● Problem:
Please copy, exactly as they appear below, the lines from the one containing "Task: Play the José ou Maria video thumbnail" through the one containing "You are a computer-use agent. The image".
Top of Data shown
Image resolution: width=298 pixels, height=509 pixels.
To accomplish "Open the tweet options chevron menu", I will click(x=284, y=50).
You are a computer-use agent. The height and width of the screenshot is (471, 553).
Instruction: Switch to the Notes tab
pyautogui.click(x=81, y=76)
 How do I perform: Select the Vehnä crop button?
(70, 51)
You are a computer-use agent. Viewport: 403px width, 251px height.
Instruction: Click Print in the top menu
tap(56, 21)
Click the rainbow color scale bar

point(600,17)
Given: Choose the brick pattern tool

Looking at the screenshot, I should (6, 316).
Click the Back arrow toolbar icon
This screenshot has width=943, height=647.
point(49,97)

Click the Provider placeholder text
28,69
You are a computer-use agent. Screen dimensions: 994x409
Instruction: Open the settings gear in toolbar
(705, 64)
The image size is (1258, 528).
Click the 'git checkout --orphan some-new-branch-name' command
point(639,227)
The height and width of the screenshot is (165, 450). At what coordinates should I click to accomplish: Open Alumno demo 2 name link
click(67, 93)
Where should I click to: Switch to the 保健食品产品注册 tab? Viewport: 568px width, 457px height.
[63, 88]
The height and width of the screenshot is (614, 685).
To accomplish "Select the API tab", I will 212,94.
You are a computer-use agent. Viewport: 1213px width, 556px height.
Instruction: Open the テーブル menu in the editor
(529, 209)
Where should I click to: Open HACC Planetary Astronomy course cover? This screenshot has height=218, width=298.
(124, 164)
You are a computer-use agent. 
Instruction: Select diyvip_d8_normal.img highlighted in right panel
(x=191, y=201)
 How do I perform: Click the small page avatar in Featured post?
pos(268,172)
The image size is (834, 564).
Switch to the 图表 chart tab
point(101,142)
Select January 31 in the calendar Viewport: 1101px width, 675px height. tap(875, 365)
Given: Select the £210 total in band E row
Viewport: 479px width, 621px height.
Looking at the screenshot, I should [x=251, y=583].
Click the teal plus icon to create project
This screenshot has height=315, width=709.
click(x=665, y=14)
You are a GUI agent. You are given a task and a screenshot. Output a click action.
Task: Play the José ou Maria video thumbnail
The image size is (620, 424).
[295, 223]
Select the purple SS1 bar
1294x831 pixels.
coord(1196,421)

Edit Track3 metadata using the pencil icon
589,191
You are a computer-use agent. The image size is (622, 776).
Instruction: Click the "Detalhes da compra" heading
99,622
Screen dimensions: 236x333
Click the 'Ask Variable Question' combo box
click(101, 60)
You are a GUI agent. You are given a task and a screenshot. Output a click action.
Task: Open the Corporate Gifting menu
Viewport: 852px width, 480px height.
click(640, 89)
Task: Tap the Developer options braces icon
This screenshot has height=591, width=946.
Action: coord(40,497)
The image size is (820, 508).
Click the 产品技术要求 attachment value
Bottom of Data shown
● Result:
Task: Play the José ou Maria video thumbnail
The image size is (620, 424).
[295, 223]
Select the purple SS1 bar
1294x831 pixels.
coord(1196,421)

Edit Track3 metadata using the pencil icon
589,191
You are a computer-use agent. The image size is (622, 776).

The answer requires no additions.